» Required work: From the entries, return every line where the string "computer" shows up.

▼▼▼

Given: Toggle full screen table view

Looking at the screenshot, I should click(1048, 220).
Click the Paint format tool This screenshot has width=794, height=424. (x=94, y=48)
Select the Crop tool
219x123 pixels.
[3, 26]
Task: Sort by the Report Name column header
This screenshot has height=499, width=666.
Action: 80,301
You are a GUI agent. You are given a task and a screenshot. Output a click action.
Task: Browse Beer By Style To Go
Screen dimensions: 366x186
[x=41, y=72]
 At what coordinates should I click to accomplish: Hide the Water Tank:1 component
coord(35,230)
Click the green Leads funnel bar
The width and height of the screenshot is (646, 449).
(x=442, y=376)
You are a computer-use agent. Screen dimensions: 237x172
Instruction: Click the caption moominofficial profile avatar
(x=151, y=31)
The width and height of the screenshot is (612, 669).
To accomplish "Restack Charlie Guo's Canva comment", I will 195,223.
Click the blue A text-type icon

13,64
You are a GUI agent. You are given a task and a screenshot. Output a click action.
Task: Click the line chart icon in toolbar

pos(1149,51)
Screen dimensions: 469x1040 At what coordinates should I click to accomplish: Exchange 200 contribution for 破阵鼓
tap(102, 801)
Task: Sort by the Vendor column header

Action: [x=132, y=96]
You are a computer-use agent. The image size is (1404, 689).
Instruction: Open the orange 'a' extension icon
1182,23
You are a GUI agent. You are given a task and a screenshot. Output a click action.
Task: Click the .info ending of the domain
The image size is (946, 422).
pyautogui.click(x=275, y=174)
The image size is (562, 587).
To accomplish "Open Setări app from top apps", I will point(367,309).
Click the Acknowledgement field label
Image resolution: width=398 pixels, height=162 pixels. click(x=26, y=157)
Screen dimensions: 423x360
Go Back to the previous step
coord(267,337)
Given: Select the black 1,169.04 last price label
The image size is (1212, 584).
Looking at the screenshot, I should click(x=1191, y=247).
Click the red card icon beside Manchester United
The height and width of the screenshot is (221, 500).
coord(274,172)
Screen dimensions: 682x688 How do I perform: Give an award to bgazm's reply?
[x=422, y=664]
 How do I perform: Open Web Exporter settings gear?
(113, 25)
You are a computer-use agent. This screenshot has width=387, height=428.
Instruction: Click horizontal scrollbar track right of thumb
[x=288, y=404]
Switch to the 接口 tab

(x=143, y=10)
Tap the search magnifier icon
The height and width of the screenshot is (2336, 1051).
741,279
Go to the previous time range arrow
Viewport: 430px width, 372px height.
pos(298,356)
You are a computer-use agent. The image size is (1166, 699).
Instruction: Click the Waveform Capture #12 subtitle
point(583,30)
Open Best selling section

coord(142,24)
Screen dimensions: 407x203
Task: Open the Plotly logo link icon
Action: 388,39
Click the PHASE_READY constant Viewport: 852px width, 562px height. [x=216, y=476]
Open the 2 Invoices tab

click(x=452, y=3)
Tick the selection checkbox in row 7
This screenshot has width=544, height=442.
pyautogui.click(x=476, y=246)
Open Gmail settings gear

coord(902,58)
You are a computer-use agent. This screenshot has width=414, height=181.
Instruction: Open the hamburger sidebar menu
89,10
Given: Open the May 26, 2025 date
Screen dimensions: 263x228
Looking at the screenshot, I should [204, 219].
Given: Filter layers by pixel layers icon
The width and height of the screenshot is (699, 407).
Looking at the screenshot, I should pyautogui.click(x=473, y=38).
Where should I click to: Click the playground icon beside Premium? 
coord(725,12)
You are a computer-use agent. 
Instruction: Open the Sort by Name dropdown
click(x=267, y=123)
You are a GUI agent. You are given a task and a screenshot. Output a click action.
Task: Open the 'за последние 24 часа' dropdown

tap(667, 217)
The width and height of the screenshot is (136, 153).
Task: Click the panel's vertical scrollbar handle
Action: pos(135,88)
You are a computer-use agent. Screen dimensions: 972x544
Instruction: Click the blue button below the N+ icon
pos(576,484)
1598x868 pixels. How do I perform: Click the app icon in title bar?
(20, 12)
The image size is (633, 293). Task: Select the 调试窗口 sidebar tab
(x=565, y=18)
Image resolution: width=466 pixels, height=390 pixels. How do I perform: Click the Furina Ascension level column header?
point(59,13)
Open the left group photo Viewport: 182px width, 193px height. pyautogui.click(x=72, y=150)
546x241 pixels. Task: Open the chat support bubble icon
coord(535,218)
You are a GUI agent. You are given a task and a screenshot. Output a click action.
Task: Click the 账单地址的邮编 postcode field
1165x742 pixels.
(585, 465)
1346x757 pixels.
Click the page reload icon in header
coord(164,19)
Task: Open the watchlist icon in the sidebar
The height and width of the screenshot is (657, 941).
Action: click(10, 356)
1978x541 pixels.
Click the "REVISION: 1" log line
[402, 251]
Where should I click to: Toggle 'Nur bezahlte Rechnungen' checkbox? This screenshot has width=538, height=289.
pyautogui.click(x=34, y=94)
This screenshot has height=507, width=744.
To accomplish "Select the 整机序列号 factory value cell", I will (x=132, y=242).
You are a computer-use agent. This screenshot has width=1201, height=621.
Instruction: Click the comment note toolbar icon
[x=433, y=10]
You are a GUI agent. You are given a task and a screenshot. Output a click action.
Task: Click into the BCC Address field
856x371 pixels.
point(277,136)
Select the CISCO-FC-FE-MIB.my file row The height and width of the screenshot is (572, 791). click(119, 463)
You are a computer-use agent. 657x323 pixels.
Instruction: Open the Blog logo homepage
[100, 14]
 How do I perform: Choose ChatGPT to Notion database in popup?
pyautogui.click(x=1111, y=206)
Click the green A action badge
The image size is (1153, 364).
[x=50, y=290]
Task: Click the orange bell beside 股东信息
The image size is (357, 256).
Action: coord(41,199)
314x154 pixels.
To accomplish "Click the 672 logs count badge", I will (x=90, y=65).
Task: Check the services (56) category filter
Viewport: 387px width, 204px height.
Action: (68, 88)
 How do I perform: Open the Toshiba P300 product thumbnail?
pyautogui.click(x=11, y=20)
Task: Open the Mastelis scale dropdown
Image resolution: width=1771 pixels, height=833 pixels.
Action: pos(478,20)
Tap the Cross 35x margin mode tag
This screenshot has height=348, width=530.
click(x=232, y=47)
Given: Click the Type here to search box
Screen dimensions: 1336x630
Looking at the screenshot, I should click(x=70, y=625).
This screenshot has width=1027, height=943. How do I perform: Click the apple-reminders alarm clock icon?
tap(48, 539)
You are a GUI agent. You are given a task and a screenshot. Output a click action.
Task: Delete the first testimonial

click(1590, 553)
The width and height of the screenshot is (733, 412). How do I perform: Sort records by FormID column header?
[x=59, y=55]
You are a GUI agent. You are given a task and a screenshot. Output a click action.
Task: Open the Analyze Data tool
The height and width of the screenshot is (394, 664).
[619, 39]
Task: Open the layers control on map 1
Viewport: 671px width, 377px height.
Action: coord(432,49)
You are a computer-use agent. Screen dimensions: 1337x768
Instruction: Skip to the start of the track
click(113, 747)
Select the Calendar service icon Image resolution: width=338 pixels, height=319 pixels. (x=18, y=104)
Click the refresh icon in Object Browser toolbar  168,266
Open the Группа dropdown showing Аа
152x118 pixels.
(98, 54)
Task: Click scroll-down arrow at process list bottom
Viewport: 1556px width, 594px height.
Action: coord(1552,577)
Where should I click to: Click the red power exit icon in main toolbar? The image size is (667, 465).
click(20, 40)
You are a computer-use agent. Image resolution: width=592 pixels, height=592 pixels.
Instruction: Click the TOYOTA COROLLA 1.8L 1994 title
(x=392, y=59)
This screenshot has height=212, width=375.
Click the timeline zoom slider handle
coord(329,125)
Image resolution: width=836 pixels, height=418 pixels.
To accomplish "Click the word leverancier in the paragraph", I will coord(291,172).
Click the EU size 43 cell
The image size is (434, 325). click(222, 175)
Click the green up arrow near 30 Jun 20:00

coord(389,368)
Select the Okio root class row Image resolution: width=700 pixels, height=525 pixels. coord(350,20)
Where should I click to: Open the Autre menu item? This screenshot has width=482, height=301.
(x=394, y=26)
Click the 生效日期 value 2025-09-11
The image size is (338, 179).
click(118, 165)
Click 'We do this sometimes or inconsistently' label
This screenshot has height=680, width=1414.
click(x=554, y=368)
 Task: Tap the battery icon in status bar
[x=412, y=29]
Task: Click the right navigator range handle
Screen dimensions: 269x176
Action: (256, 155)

▲▲▲

» Task solution:
You are a computer-use agent. Screen dimensions: 237x172
You are a computer-use agent. The image size is (1404, 689).
You are a computer-use agent. This screenshot has width=387, height=428.
You are a computer-use agent. The image size is (1166, 699).
You are a computer-use agent. This screenshot has width=414, height=181.
You are a computer-use agent. 
You are a computer-use agent. Screen dimensions: 972x544
You are a computer-use agent. This screenshot has width=1201, height=621.
You are a computer-use agent. 657x323 pixels.
You are a computer-use agent. Screen dimensions: 1337x768
You are a computer-use agent. Image resolution: width=592 pixels, height=592 pixels.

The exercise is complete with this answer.